Seitentext
______________________________
Mit freundlicher Genehmigung des Autors werden von nun an regelmäßig die Einträge des „Afghanistan-Tagebuch“ vom Journalisten Dieter Herrmann hier veröffentlicht. Seine weiteren Beiträge können auf der Webseite eingesehen werden: http://www.australia-news.de/blog/#topOfPage

Mein Manuskript beginnt im Februar 1973, kurz bevor der König von Afghanistan gestürzt wird. In rund 60 Kapiteln schildere meine Erlebnisse in dem Land am Hindukusch von 1973 und dem Sturz des Königs, über die Zeit unter dem Taliban-Regime bis in die Zeit der westlichen Militäreinsätze und der versuchten Demokratisierung.  Neben vielen anderen Erfahrungen wurde ich in dieser Zeit zweimal verhaftet und ins Gefängnis gesteckt, musste zeitweilig im Bunker der türkischen Botschaft leben und hatte ein erstaunliches Interview mit Mullah Muttawakil, dem persönlichen Sprecher von Taliban-Führer Mullah Omar und späteren Taliban-Außenminister.
______________________________
Aufgabenstellung
Schreiben Sie aus dem Text zum Afghanistan-Tagebuch den Abschnitt von „Mein Manuskript beginnt“ bis einschließlich „und späteren Taliban-Außenminister.“ wortgetreu ab.
______________________________
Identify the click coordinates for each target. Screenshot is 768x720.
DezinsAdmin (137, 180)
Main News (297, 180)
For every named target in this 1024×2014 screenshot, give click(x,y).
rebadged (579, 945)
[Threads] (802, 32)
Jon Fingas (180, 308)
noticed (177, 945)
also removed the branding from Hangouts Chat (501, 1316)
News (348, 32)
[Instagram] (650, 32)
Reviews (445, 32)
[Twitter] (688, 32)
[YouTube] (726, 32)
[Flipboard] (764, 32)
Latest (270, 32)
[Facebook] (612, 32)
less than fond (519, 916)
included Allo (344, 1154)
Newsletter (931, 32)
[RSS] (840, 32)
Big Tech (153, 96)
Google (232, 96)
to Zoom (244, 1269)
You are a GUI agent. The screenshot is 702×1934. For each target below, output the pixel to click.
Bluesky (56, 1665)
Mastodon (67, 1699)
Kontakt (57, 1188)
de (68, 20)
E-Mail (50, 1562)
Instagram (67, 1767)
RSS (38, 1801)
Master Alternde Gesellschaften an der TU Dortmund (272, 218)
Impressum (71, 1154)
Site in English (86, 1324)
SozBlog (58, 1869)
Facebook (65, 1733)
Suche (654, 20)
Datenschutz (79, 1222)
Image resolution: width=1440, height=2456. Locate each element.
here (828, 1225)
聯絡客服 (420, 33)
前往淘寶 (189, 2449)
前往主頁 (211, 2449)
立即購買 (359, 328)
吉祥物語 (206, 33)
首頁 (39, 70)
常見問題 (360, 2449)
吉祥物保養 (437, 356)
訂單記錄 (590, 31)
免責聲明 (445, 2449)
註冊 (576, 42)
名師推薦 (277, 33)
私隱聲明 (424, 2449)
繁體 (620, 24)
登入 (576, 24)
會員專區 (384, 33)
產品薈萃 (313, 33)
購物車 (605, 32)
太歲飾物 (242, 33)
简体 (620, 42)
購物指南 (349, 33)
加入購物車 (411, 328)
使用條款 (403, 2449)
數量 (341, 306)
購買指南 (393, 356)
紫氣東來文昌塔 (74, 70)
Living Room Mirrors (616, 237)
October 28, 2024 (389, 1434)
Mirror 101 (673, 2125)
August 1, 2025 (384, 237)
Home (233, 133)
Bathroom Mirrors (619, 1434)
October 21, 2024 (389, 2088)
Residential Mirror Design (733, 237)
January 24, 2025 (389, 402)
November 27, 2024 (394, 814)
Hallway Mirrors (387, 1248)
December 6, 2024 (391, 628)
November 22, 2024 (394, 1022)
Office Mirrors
______________________________
Lösung
Mein Manuskript beginnt im Februar 1973, kurz bevor der König von Afghanistan gestürzt wird. In rund 60 Kapiteln schildere meine Erlebnisse in dem Land am Hindukusch von 1973 und dem Sturz des Königs, über die Zeit unter dem Taliban-Regime bis in die Zeit der westlichen Militäreinsätze und der versuchten Demokratisierung.  Neben vielen anderen Erfahrungen wurde ich in dieser Zeit zweimal verhaftet und ins Gefängnis gesteckt, musste zeitweilig im Bunker der türkischen Botschaft leben und hatte ein erstaunliches Interview mit Mullah Muttawakil, dem persönlichen Sprecher von Taliban-Führer Mullah Omar und späteren Taliban-Außenminister.